__Dataset items__:
__________
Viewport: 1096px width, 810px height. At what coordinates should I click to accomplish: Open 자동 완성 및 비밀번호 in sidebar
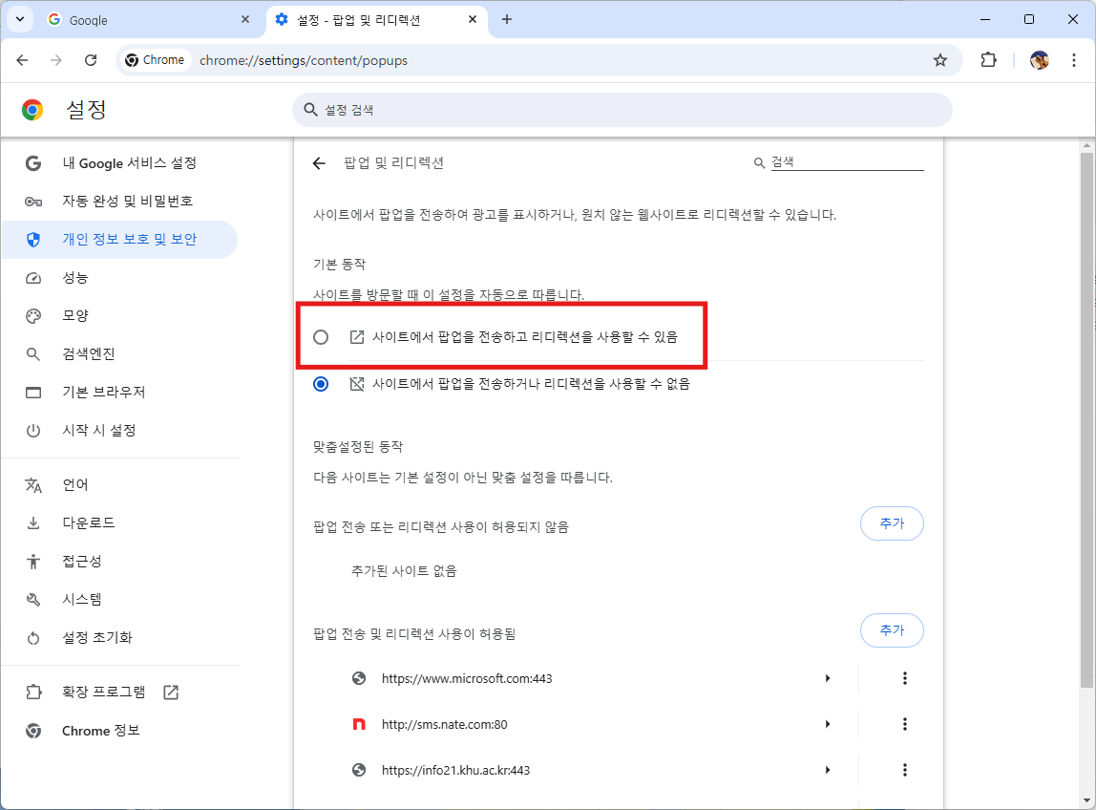128,202
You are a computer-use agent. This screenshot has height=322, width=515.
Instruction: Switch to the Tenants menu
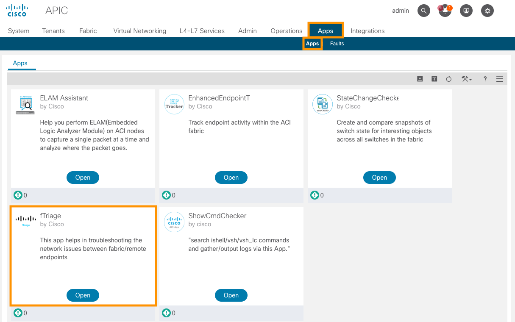tap(53, 31)
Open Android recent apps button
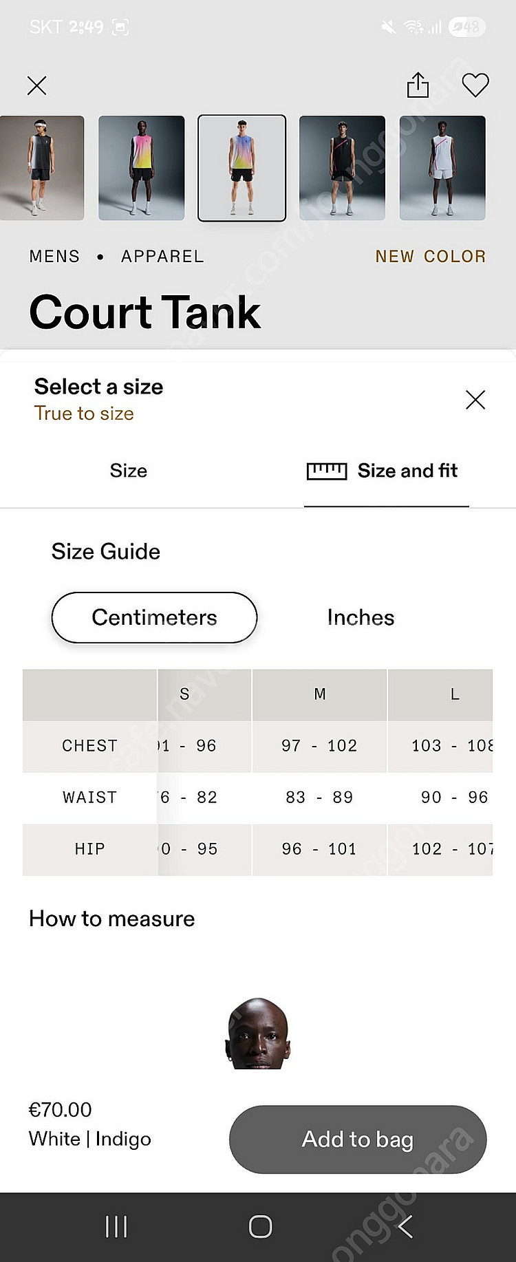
__________
__EXERCISE INSTRUCTIONS__: Every picture stays out; reproduce exactly the lines from the one with "Instruction: Switch to the Tenants menu" through the last line of the data above.

__YOUR RESPONSE__:
Instruction: Switch to the Tenants menu
tap(53, 31)
Open Android recent apps button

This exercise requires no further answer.